Aujourd’hui, au Sénégal et dans la plupart des pays africains, il y a une crise de la légitimité des« choses enseignées » chez les apprenants. Les contenus enseignés sont en effet en décalage avec les attentes des élèves. Ils ne cessent de le crier haut et fort mais leurs cris semblent pour l’heure inaudibles. Les élèves sont de plus en plus nombreux à réclamer des contenus et des programmes en rapport avec leur environnement sociétal et culturel. C’est la nature même des contenus enseignés, leur pertinence, leur consistance, leur utilité, leur intérêt, leur valeur éducative ou culturelle qui leur posent aujourd’hui problème. Les méthodes livresques, encyclopédiques dont l’unique finalité est la culture générale par la mémorisation ne font plus sens chez les élèves. Il y a un réel désenchantement scolaire au Sénégal malgré l’engouement toujours tenace pour les diplômes. Les choix éducatifs sont donc bel et bien des enjeux culturels. C’est là tout le sens du lien entre éducation scolaire et culture locale. C’est fort de ces constats scientifiques que l’Etat doit envisager sa réforme curriculaire. Celle-ci ne peut se satisfaire des séminaires de cadrage ou de production où les acteurs conviés viennent pour valider des dispositifs qui sont ficelés en amont dans les bureaux des ministères et des directions.

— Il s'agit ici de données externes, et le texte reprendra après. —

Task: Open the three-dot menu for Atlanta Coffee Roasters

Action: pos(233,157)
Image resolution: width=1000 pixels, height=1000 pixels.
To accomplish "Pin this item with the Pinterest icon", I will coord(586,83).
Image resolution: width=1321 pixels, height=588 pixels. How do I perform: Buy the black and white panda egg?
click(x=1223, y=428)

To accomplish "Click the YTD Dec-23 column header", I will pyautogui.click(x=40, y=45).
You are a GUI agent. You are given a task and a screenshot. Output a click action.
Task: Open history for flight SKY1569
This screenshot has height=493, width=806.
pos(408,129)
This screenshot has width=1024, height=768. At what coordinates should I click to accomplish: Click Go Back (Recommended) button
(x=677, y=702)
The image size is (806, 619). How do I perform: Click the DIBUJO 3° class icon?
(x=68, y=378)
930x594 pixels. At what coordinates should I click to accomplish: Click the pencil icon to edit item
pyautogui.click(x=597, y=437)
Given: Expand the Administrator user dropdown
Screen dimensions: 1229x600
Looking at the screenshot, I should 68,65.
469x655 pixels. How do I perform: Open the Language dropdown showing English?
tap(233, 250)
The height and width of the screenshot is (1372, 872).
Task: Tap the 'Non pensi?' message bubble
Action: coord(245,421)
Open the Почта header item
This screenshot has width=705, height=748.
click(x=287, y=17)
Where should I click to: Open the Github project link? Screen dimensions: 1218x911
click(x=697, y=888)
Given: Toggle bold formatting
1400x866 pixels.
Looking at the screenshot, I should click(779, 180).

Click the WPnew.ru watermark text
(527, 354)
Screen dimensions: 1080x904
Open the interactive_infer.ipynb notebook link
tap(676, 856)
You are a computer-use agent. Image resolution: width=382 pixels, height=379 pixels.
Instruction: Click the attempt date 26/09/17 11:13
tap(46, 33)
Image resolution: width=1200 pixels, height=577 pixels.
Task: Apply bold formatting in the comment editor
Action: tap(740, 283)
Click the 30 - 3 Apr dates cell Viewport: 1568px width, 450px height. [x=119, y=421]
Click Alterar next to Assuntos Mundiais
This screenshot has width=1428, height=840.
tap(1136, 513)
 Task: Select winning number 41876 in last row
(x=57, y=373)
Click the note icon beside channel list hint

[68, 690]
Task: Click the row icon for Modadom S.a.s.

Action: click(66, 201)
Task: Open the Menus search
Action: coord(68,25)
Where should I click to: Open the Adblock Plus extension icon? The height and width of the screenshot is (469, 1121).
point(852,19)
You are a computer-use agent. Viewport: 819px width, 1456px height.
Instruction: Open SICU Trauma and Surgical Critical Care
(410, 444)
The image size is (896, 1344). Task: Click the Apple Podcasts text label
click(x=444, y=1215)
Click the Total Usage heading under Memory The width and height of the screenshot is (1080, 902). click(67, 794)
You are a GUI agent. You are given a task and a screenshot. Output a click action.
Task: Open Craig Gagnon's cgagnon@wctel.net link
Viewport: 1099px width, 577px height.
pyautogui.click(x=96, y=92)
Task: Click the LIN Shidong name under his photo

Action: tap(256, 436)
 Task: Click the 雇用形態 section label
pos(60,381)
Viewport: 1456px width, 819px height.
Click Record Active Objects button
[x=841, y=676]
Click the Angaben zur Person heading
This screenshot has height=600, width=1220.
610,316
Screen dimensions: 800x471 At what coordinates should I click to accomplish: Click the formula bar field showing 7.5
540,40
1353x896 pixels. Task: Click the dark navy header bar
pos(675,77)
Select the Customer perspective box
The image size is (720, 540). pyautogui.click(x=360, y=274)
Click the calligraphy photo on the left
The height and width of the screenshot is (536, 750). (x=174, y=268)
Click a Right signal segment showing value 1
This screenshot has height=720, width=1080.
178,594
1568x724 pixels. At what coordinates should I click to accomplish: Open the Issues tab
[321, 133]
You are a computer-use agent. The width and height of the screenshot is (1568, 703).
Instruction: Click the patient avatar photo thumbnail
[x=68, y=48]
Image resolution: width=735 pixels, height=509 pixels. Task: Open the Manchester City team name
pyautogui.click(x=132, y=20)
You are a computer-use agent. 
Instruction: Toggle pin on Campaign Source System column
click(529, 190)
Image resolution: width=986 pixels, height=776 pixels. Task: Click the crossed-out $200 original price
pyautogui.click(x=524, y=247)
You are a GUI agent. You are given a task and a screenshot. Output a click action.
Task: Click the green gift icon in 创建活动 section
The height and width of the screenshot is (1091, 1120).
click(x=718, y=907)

Pour une réforme pertinente et efficace du système scolaire au Sénégal, il convient de faire preuve de courage et d’engagement en misant sur une remise en question radicale de la langue d’enseignement en vigueur, à savoir le français. Au niveau de la recherche universitaire, la nécessité de recourir exclusivement aux langues nationales n’est plus à démonter, elle est scientifiquement démontrée et politiquement justifiée. Les centres d’intérêt de cette recherche se sont déplacés à un autre niveau, celui de la détermination de la langue nationale à choisir pour harmoniser le système dans sa globalité. C’est dire que les programmes d’enseignement bilingue qui sont en mis en œuvre comme le Renforcement de la Lecture initiale pour Tous (le RELIT) ne sont pas à la hauteur des enjeux. Ils mènent à la dispersion et à des fractures scolaires : un Etat doit garantir l’homogénéité scolaire et linguistique.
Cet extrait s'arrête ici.